The results of this year’s survey are very much a direct reflection of the global labor market. While nearly 20 percent of the respondents represent large companies (500+ employees), a full 60 percent of projected new domestic facilities will house fewer than 50 employees. This is certainly in response to persistent labor market tightness as well as continued adoption of automation in both production and service sectors. Domestically — in most cases — the survey indicates that companies will continue finding ways to reduce the amount of human resources required to expand their footprints and output.
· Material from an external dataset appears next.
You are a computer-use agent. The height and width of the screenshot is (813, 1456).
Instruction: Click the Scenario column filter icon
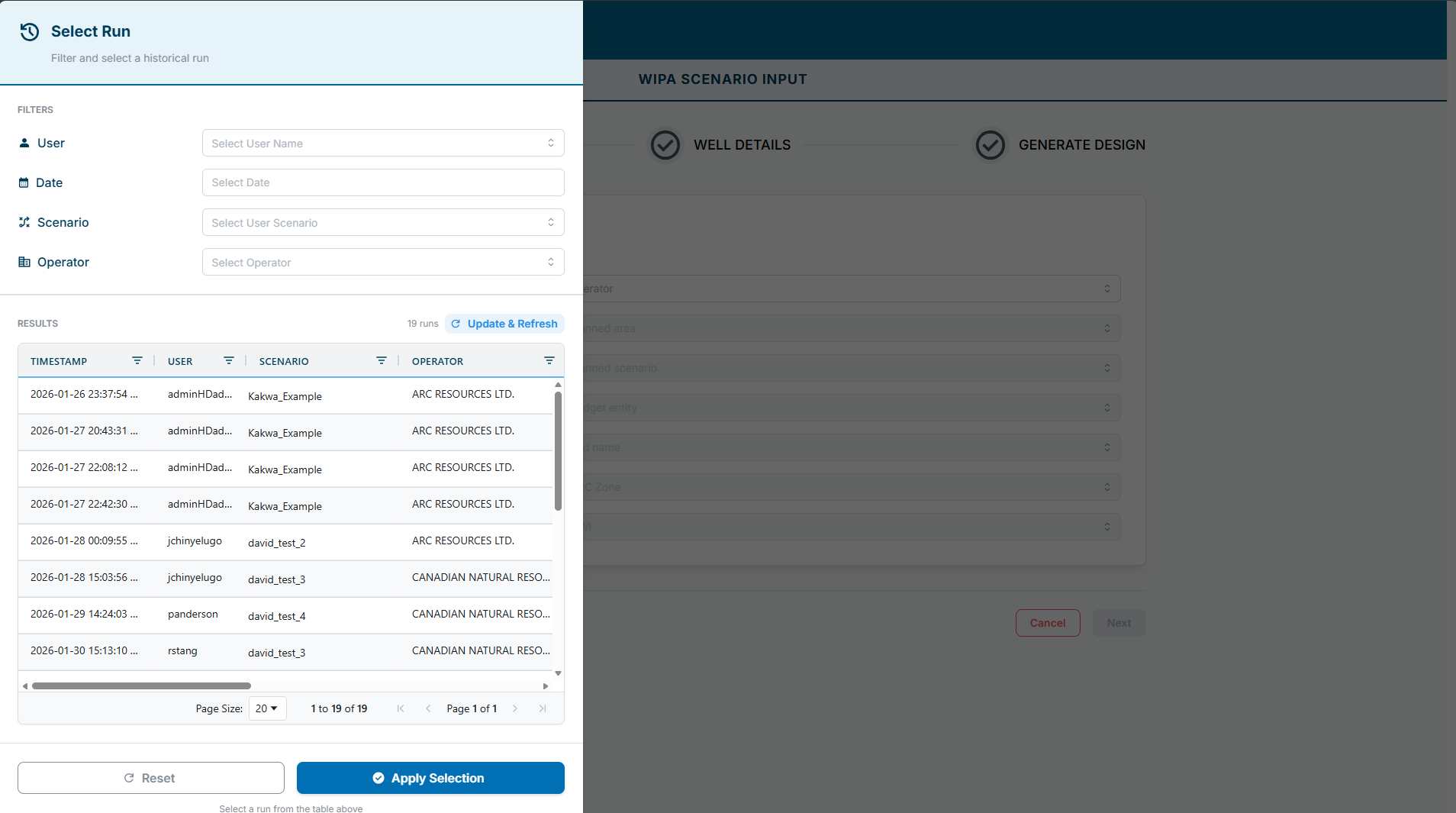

While scarcity and rising costs of domestic employees are driving smaller headcounts in the U.S., the survey suggests that many firms may be looking toward Mexico to supplement their manufacturing and distribution networks. Nearly one quarter of the anticipated new foreign operations are targeting Mexico, trailing only Asia in the survey. And unlike the projected U.S. facilities, the foreign facilities are expected to have much higher headcounts; half of the foreign facilities are expected to house at least 100 employees. Lower labor costs in Mexico have always been attractive to companies, but I suspect the current interest is driven by companies’ desires to not only escape the rising payrolls in the U.S., but also the escalating costs to recruit and retain talent domestically.
While Mexico’s official unemployment rate is slightly lower than that of the U.S., the labor markets in the two countries may be heading in different directions. Since the fall of 2018, the United States’ unemployment rate has slightly declined, while in Mexico that same metric has trended the opposite direction, having ticked up slightly in each of the four most recent reported quarters (according data from the Organization for Economic Co-operation and Development). This indicates that the Mexican labor market may be loosening, which is quite attractive to companies that are hungry for workers.
Until we see significant and widespread loosening, this survey signals that the availability of workers will continue to have a major influence on corporate strategies and global location decisions.